==== BRONTEKST ====
Eigenlijk kwamen we er per ongeluk. Zoonlief wilde graag paardrijden op vakantie. Ik had daarom wat voorwerk gedaan en op internet gezocht naar equitazione, paardrijden, maar dan zie je dat er meer is dan Google je voorschotelt. Ik had op de website van de regione Friuli Venezia-Giulia (noord-oost Italië) weliswaar een lijst met maneges gevonden en daar vervolgens twee geschikte uitgekozen, maar het mailcontact verliep wat moeizaam. Plan was wel om bij één ervan een buitenrij tocht te boeken. Maar als je buurman je een tip geeft die nog dichterbij ligt, dan volg je die op.
En zo kwam het dat we per caso, bij toeval, uitkwamen bij Little John Ranch in Basaldella (Vivaro). Zoonlief wilde persé kijken, ook al was het niet de door de buurman aanbevolen manege. Wat we aantroffen, leek niet op de maneges die we kenden. Er waren geen stallen waarin de paarden stonden, maar grote prati, weides, waarin ze vrij rondliepen. We brachten later ook een bezoek aan de andere, traditionele en professioneel opgezette manege annex agriturismo, maar we waren ondertussen geïntrigeerd geraakt door het verhaal dat Giannino, de eigenaar, ons had verteld.
We raakten met hem aan de praat en hij vertelde over zijn passie, de paarden. Da bambino, van kinds af aan, had hij passione per i cavalli, paarden. Het duurde echter tot zijn 40e voordat hij zijn eerste paardrijles kreeg. Hij had er zijn bedrijf voor opgegeven (nou ja, overgedaan aan zijn zoon) om voltijds met de paarden bezig te kunnen zijn. Omdat hij het anders wilde aanpakken dan gebruikelijk, ging hij in Wyoming (USA) op een ranch werken. Hij raakte onder de indruk van het western rijden waarbij paard en berijder een eenheid vormen die op elkaar bouwt en vertrouwt, en dat wilde hij ook in Italië. En zie daar waarom Giannino doet wat ie doet op zijn Little John Ranch. Als je Giannino trouwens letterlijk vertaalt naar het Engels, kom je op Little John.
Zijn eigen paard staat er, maar ook paarden van vrienden. Ze maken regelmatig lange tochten met elkaar door het natura protetta, beschermd natuurgebied, dat nagenoeg aan de ranch grenst. Als paarden-leek vond ik zijn visie bijzonder. Hij gruwde van paarden met hoefijzers. Hij ging voor puur natuur. Ook qua eten. Smikkels, de paardensnoepjes die zoonlief mee had om aan paarden te geven, daar moest ie al helemaal niets van hebben. Commerciële rotzooi vond ie dat. De paarden kregen alleen hooi en natuurlijk voedsel als fruit, brood, groente. Niet aangevuld met proteïnes etc. In plaats van een smikkel, kreeg het paard een appeltje van de appelboom. Of een carota, wortel. De paarden waren dag en nacht buiten in de wei ongeacht de weersomstandigheden. Als ze wilden konden ze wel gaan schuilen. Paardendekens zag je ook niet: hij wil zo dicht mogelijk bij de natuur blijven.
====
OPDRACHT 1:
Op welke leeftijd kreeg Giannino volgens het verhaal over de Little John Ranch zijn eerste paardrijles?
OPDRACHT 2:
Zet het verhaal over de Little John Ranch voort na de laatste zin.
==== AANGELEVERDE RECORDS ====
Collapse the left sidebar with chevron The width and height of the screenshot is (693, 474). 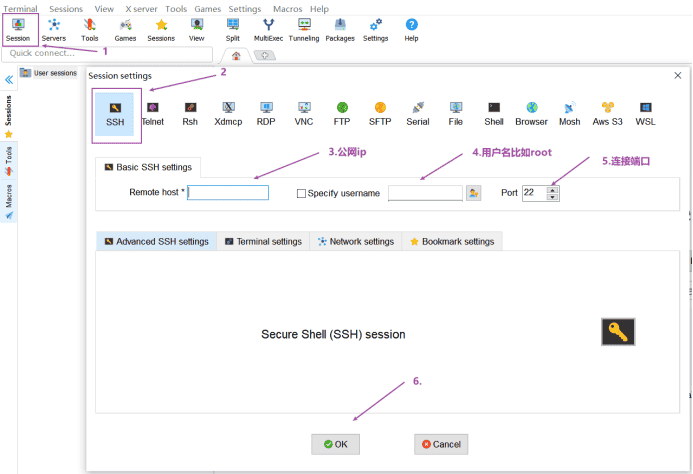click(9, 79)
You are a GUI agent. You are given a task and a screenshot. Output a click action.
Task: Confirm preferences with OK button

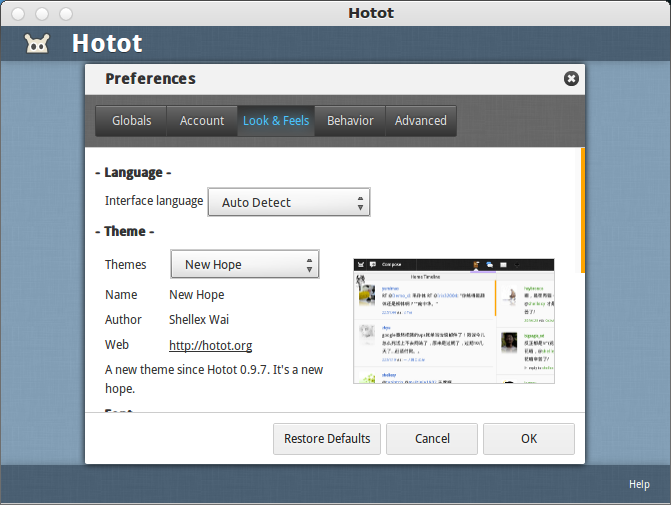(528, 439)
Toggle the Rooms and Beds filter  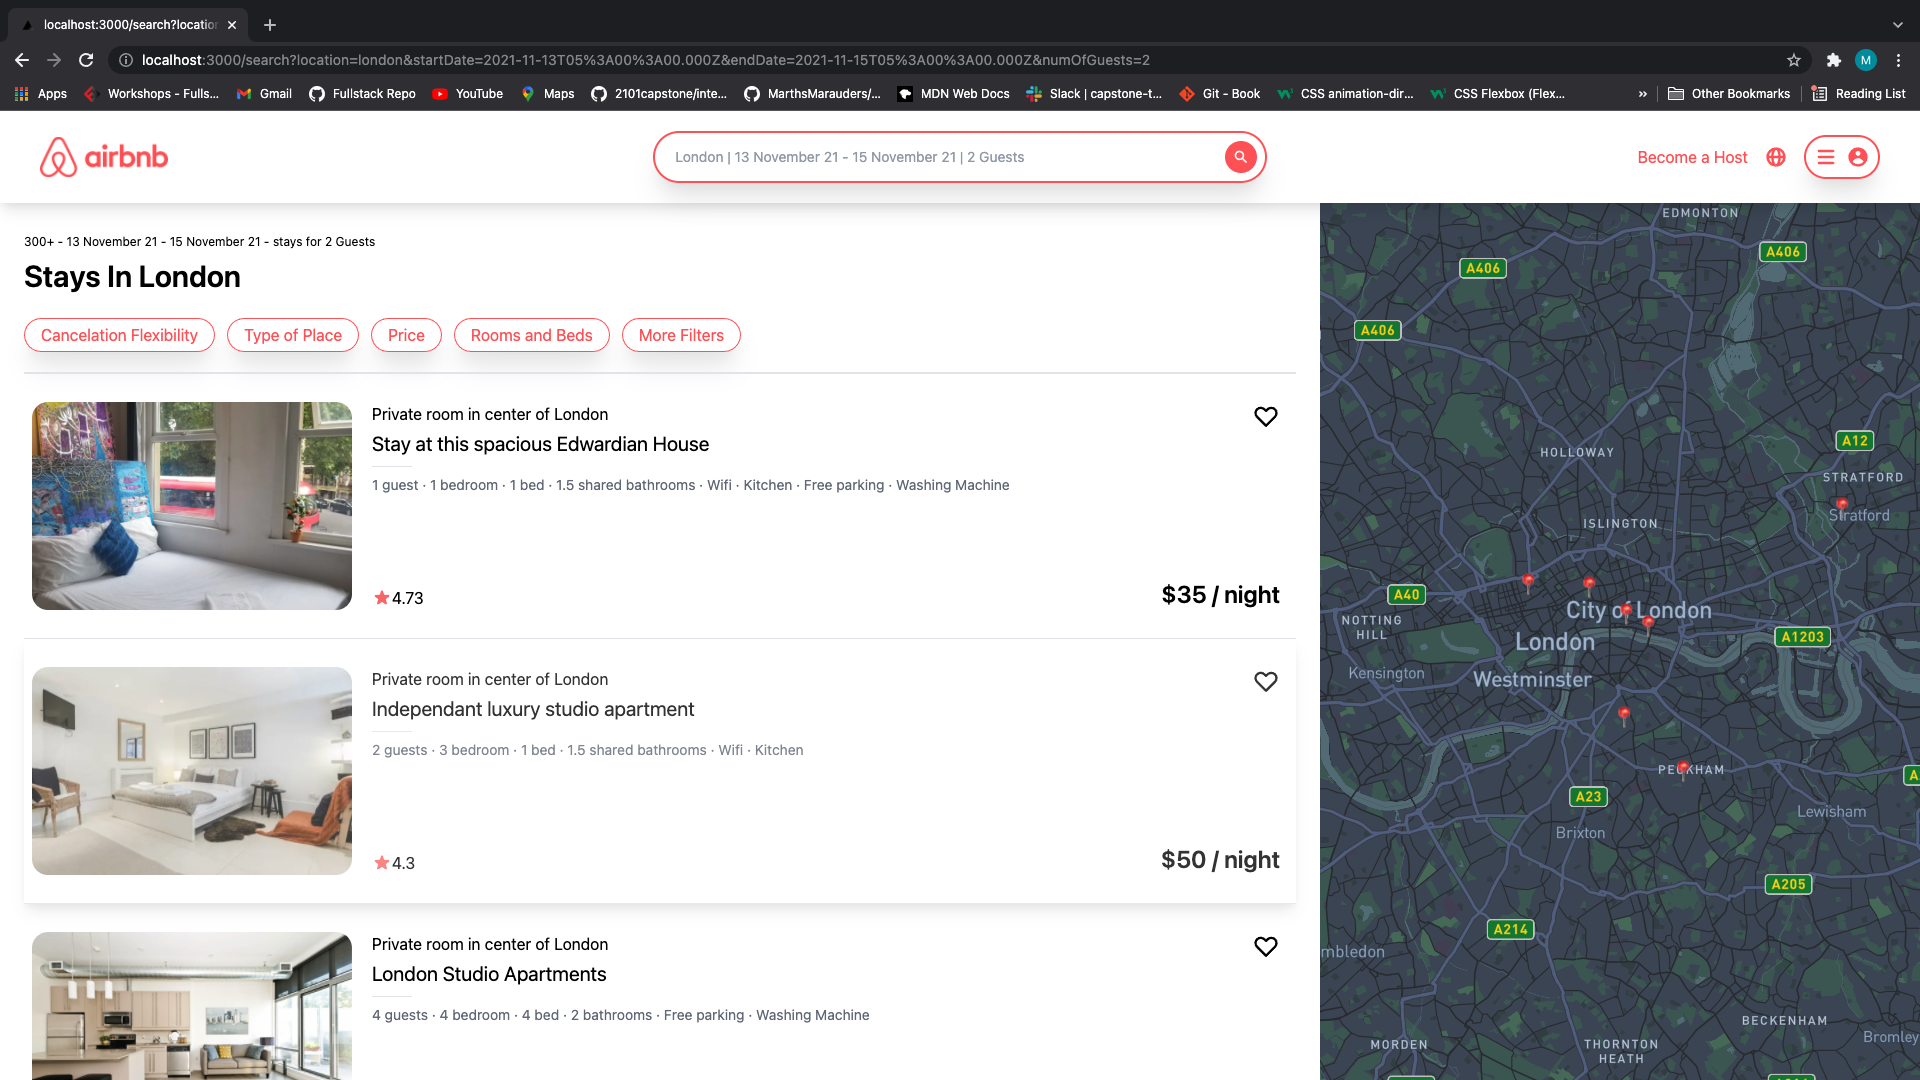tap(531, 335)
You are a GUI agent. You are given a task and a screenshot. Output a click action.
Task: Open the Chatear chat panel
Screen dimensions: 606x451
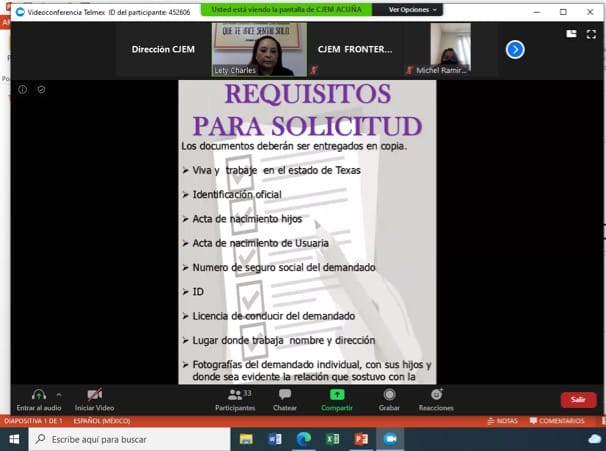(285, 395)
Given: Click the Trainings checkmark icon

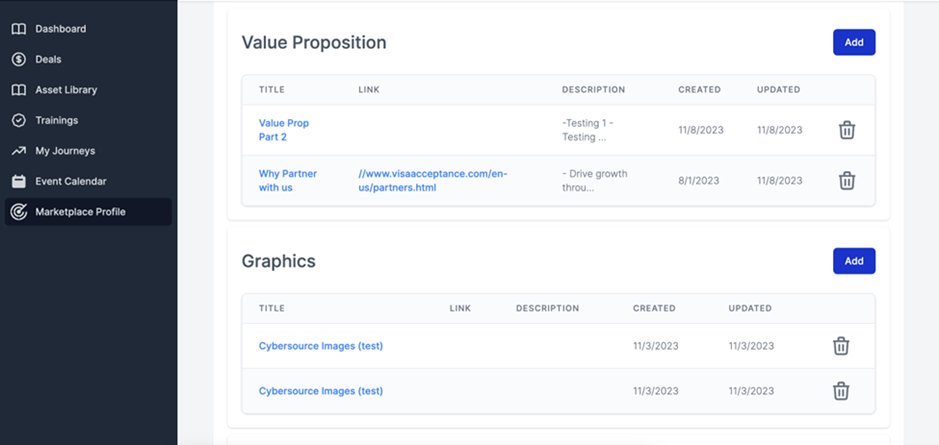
====
ANTWOORD 1:
Op zijn 40e.

ANTWOORD 2:
Zoonlief die in paardrijden zijn passie lijkt te hebben gevonden, wilde de uitdaging wel aan. We maakten een afspraak dat ie les zou krijgen in de tondino, kleine ronde bak, om daarna, een paar dagen later, een tocht te gaan maken. Hij zou leren hoe het werkt om a monta americana, op de Amerikaanse manier te rijden. Ik ben niet thuis in de paardenwereld, maar zag wel dat het zadel afweek van wat de Nederlandse manege biedt: voorop een grote knop op het zadel en stijgbeugels van hout die met een brede leren koker zijn verbonden met het zadel. De staffe, stijgbeugels, hangen lager dan in Nederland.
De redine, teugels, zijn niet verbonden, maar bestaan uit twee lossen leren leidsels, die kruislings over de nek van het paard worden gelegd. So far so good. Maar daar blijft het niet bij: als je rijdt a monta americana, dan heb je de teugels in 1 hand. De andere hadden de cowboys immers nodig om lasso’s te gooien, te schieten etc. In trotto, draf, moet je blijven zitten ipv staan/zit zoals dat gebruikelijk is als je les krijgt op de manege en zo zijn er nog wel meer dingen. En zelfs in galoppo, galop, mag je de teugels maar met 1 hand vasthouden.
Hij leerde ons dat de paarden slechts aan een hele lichte sturing voldoende hadden. Ze hoeven de teugel maar tegen hun hals te voelen en ze wenden al. Verrek, het werkt! Zo merkte ik tijdens de bijna 3 uur durende tocht. Deed het paard niet wat ik wilde, dan keek ik naar de redine, teugels, en die bleek ik niet goed te hebben. En zo leerde ik snel heel veel bij. De rit werd onderbroken door een Prosecco’tje in een dorpsbarretje terwijl de paarden aan de bomen waren gebonden om uit te rusten en te grazen. Heerlijk zo, dat paardrijden in Italië!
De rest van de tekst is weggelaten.